Fossilized feces has revealed evidence of cannibalism among ancient Orthacanthus sharks. Photo by University of Bristol
BRISTOL, England, Aug. 11 (UPI) -- Scientists recently found dozens of baby Orthacanthus shark teeth in ancient coprolites -- fossilized feces -- deposited by adult Orthacanthus sharks. The evidence suggests the prehistoric freshwater shark cannibalized its young.
The evidence is pretty clear. There's no mistaking the juvenile teeth or the owner of the coprolites. Orthacanthus possessed spiral-shaped rectums, making their ancient waste deposits quite distinctive.
The 300 million-year-old evidence was recovered from the Minto Coalfield of New Brunswick, Canada. Europe and North America once boasted vast, oil-rich jungles near the equator. Orthacanthus swam the swampy waters that dotted these so-called "coal forests."
"Orthacanthus was a three-meter-long xenacanth shark with a dorsal spine, an eel-like body, and tricusped teeth," researcher Aodhán Ó Gogáin, a postdoctoral candidate at Trinity College Dublin, said in a news release. "There is already evidence from fossilized stomach contents that ancient sharks like Orthacanthus preyed on amphibians and other fish, but this is the first evidence that these sharks also ate the young of their own species."

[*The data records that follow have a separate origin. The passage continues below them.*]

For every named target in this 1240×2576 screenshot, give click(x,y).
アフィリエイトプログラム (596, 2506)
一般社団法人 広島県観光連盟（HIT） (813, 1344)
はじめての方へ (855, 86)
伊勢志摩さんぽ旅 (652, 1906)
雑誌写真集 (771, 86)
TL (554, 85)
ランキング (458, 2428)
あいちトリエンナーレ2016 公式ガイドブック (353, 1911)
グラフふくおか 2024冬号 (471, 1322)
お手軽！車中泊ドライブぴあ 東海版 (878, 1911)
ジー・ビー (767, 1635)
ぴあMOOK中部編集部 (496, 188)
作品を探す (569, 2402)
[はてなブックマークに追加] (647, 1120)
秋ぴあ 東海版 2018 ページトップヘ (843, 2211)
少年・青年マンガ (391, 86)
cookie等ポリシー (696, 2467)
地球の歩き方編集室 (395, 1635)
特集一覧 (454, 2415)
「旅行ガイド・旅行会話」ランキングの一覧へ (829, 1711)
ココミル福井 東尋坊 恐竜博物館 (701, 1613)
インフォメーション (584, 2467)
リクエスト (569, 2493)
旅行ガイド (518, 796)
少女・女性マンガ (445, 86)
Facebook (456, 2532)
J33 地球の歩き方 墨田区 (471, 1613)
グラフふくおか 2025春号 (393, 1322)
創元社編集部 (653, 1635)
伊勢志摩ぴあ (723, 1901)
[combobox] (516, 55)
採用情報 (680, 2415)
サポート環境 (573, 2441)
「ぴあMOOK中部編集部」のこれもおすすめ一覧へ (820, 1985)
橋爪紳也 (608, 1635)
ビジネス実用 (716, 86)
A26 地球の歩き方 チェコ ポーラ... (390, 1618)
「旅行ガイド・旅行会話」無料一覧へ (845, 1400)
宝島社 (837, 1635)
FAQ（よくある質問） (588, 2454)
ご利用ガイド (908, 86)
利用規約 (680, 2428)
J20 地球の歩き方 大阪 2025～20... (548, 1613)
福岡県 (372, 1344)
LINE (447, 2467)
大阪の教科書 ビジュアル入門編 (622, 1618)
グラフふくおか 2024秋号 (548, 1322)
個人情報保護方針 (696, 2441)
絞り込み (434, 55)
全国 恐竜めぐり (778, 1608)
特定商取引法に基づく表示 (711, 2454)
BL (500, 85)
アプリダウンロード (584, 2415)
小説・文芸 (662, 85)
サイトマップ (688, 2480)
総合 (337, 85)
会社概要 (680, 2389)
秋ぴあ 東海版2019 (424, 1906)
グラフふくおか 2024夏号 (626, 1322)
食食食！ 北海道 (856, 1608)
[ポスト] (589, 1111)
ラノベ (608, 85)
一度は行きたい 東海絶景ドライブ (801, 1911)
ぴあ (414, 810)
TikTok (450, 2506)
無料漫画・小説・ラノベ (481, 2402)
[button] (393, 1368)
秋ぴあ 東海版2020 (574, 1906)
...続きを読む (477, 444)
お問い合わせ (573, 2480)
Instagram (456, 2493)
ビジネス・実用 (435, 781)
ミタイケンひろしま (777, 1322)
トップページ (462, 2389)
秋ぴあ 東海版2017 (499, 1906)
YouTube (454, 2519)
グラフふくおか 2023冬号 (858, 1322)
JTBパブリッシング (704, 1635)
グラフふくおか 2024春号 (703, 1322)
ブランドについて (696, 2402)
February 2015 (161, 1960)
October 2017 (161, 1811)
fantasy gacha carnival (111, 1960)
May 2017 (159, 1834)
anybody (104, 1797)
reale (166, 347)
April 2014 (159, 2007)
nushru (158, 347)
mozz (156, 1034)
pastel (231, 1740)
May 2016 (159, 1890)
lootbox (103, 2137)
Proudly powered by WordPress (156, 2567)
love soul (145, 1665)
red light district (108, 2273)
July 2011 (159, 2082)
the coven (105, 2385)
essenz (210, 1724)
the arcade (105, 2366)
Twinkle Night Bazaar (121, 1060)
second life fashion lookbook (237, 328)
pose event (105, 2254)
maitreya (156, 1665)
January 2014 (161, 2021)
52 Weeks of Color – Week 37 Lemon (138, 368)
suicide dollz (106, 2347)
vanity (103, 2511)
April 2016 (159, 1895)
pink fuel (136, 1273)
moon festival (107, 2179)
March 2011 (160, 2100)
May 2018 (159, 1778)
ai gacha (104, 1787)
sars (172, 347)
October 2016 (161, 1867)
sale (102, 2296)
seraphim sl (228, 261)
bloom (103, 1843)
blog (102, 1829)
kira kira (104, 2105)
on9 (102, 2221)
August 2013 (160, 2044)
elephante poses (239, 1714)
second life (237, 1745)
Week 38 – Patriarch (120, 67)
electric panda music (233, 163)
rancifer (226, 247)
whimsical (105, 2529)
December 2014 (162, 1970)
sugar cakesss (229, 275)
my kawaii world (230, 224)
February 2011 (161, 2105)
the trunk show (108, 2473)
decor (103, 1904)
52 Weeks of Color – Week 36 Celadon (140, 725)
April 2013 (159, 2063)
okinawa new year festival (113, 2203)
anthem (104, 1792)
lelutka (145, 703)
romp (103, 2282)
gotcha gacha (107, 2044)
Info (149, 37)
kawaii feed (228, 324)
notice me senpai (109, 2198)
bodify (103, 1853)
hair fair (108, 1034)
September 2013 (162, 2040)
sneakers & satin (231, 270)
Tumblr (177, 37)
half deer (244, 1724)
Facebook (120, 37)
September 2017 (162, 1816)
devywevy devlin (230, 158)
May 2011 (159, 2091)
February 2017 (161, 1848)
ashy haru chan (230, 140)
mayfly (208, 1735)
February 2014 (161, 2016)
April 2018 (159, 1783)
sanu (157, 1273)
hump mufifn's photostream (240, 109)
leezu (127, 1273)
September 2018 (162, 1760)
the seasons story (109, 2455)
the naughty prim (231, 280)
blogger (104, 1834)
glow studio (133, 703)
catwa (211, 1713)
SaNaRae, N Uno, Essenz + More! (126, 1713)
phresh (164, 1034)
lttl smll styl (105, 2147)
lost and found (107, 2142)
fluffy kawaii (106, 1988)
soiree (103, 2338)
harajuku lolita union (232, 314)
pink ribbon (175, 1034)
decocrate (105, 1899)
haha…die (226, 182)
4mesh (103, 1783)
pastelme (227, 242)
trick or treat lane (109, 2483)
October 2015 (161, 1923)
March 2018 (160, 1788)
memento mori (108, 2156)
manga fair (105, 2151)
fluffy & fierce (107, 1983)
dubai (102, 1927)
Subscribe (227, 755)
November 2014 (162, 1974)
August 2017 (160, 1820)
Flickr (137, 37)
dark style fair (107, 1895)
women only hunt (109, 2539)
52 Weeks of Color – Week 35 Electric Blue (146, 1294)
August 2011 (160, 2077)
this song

Ó Gogáin is the lead author of a new paper on the discovery, published this week in the journal Paleontology. He likens the ancient shark to the modern bull shark -- both preferring to navigate back and forth between inland waters and shallow coastal seas.
"We don't know why Orthacanthus resorted to eating its own young," said study co-author Howard Falcon-Lang, a researcher at the Royal Holloway University of London. "However, the Carboniferous Period was a time when marine fishes were starting to colonise freshwater swamps in large numbers."
"It's possible that Orthacanthus used inland waterways as protected nurseries to rear its babies, but then consumed them as food when other resources became scarce," Falcon-Lang concluded.